The Joplin Globe, Joplin, MO

Crime & Courts

February 5, 2013

Mother’s boyfriend to stand trial in child-abuse case

NEOSHO, Mo. — A doctor testified Tuesday that a purported fall from a toy box could not explain the injuries suffered four months ago by the 11-month-old son of Ashley Arnett while he was left in the care of her boyfriend, Chavis Burgess.

The testimony of the doctor and a sheriff’s investigator led Associate Judge Gregory Stremel to order Burgess, 19, bound over for trial on a felony count of child abuse at the conclusion of a preliminary hearing in Newton County Circuit Court.

The boy, identified in court records only by the initials “C.A.,” was taken to Freeman Hospital West in Joplin on Oct. 7 of last year with what appeared to be multiple injuries, including a skull fracture at the back of his head. He later was transferred to Children’s Mercy Hospital in Kansas City.

Detective Mike Barnett said he contacted the defendant at the hospital in Joplin and learned that the injuries were incurred in the child’s home near Seneca. He said Burgess told him that the boy had fallen off his toy box.

“According to Mr. Burgess, he was the only one in the home besides the child when the child was hurt,” the detective said.

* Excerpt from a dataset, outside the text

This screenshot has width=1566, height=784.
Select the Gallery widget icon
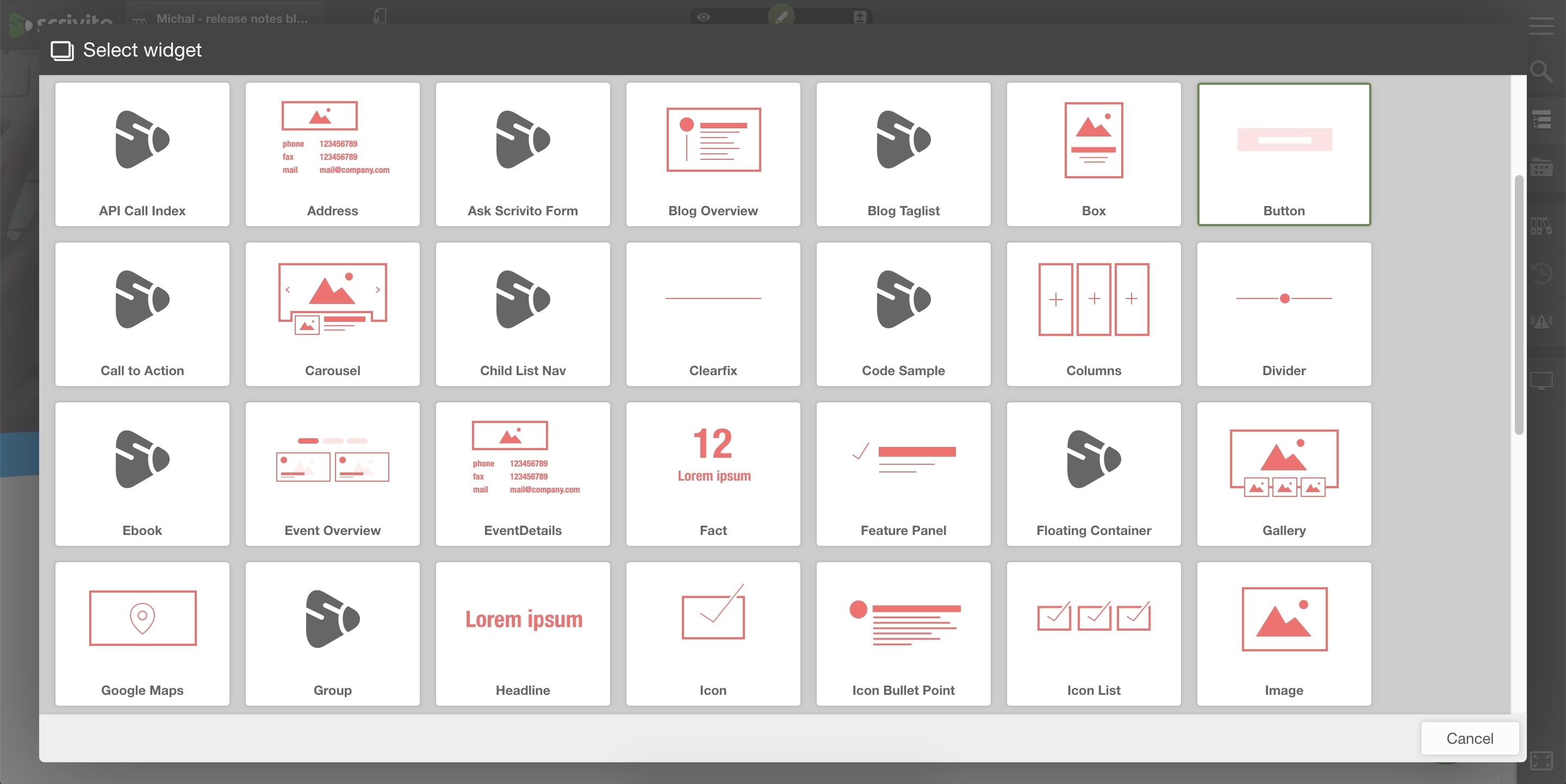pyautogui.click(x=1283, y=462)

Barnett said the hospital staff informed him that the child had bruising to the right side of his face, a knot and bruising on his forehead, and the fracture at the back of his head. He said Burgess never offered any explanation as to how the child suffered injuries to multiple sides of the head from a fall.

The investigator said he later went to the residence and measured the height of the toy box at 16 inches. He acknowledged on cross-examination by public defender Kelly Duckering that toys were strewn about, and that the child’s head could have struck a wall near the toy box in addition to the floor.

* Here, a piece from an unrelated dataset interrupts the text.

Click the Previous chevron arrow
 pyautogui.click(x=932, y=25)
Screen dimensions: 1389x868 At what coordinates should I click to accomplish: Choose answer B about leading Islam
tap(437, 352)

Dr. James Anderst, director of the child abuse and neglect division of the Kansas City hospital, told the court that the child actually showed bruising of both ears as well as injuries to the front and back of his neck. He said there was evidence that he had suffered “several significant blows” to the head, and those injuries could not be explained by a fall.

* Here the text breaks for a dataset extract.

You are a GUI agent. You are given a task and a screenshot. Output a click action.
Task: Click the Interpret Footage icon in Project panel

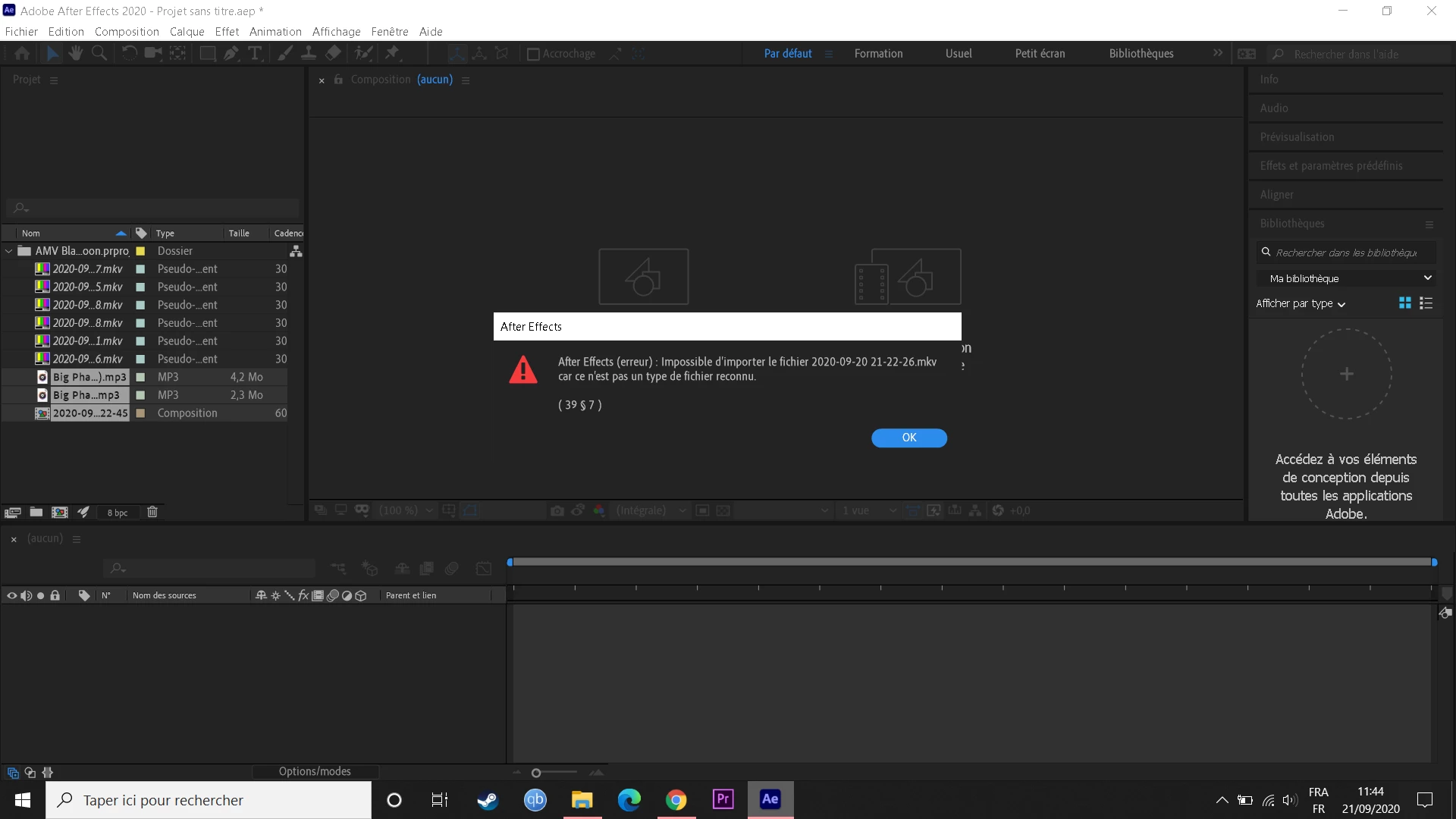click(x=12, y=512)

He said doctors also found an older, healing fracture of the radius bone in one of the child’s arms and two burn marks on his body that were explained to the hospital staff as having been caused by sparklers on the Fourth of July. A probable-cause affidavit states that doctors suspect that a scar on the boy’s buttocks was caused by a cigarette burn.



Bound over

THE INITIAL APPEARANCE of Chavis Burgess in a trial division of Newton County Circuit Court is set for March 1.